Community Packages

Please read this before reporting a bug:

Do NOT report bugs when a package is just outdated, or it is in the AUR. Use the 'flag out of date' link on the package page, or the Mailing List.

REPEAT: Do NOT report bugs for outdated packages!

FS#60951 - [tesseract-data-jpn] Vertical text failing, add jpn_vert

Attached to Project: Community Packages
Opened by Xum (Xum) - Sunday, 02 December 2018, 09:48 GMT
Last edited by Caleb Maclennan (alerque) - Tuesday, 01 February 2022, 09:06 GMT
Task Type Feature Request
Category Packages
Status Closed
Assigned To Jelle van der Waa (jelly)
Caleb Maclennan (alerque)
Architecture All
Severity Low
Priority Normal
Reported Version
Due in Version Undecided
Due Date Undecided
Percent Complete 100%
Votes 0
Private No


The OCR data for Japanese does not include the vertical version (jpn_vert). There is also no extra package for this. Most of Japanese literature is written vertically. This wasn't a big issue in the past, because the basic Tesseract engine can mostly handle vertical Japanese text without jpn_vert. But as of Tesseract 4, recognition using a neural net was added. This neural net is used by default and only outputs garbage when trying to recognize vertical Japanese text without jpn_vert.
Couldn't the jpn_vert traindata be added to this package?

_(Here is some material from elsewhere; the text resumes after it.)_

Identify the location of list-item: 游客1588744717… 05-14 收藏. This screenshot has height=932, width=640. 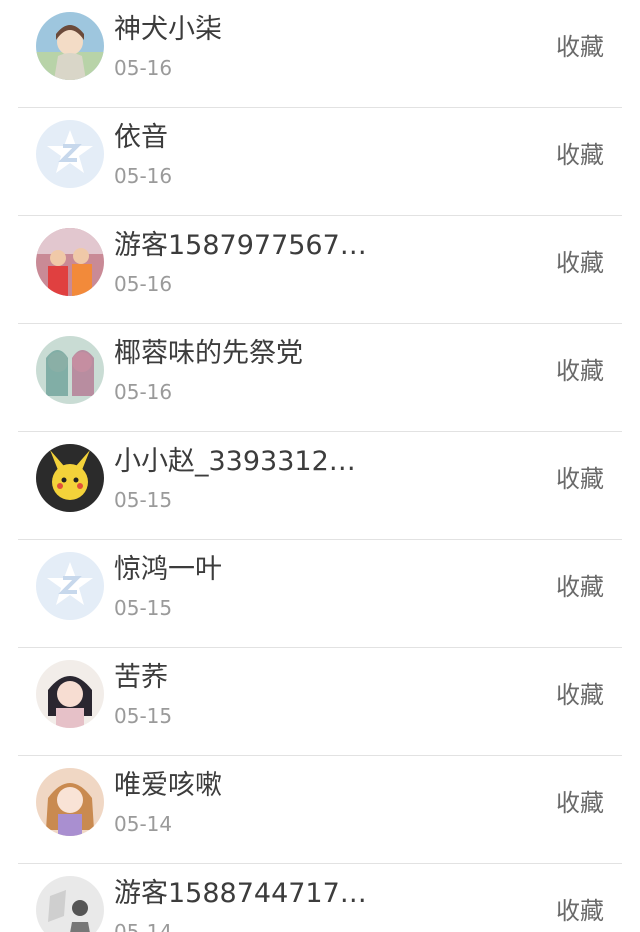
(320, 898). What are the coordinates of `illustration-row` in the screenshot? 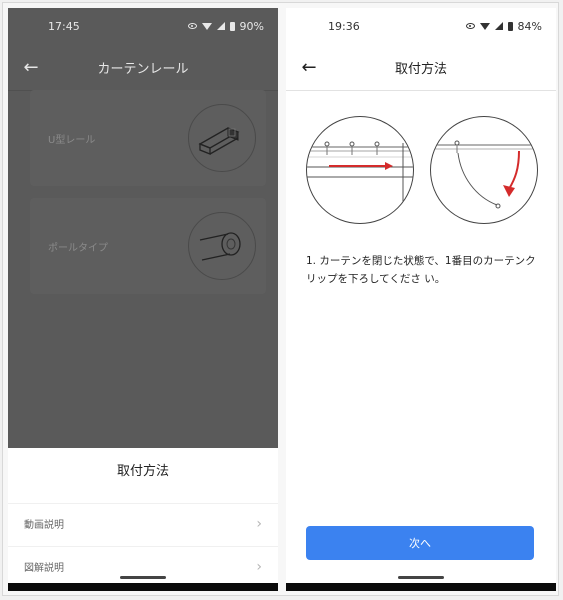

The traindata is relatively small compared to the normal jpn traindata.

Additional info:
* package version(s): tesseract 4.0.0-1, tesseract-data-jpn 1:4.0.0-1

Steps to reproduce:
Run tesseract on the test image (attached): tesseract testv.png stdout -l jpn
One can switch to the legacy engine with "--oem 0", which outputs acceptable results.
This task depends upon

Closed by  Caleb Maclennan (alerque)
Tuesday, 01 February 2022, 09:06 GMT
Reason for closing:  Fixed
Additional comments about closing: g.tar.zst
Comment by Caleb Maclennan (alerque) - Tuesday, 01 February 2022, 08:46 GMT
Should this be packaged as a separate tesseract-data-jpn_vert package or added to the current one? If it can work independently it should probably be separate, if they are only really useful in conjunction with each other we should probably just stuff them in the same package.
Comment by Caleb Maclennan (alerque) - Tuesday, 01 February 2022, 09:05 GMT
Since this has been open for a long time and I'm not sure the original reporter will see this any time soon, I went ahead and bundled this as a separate package. If somebody feels like that was the wrong call please open a new bug report and I'll join them.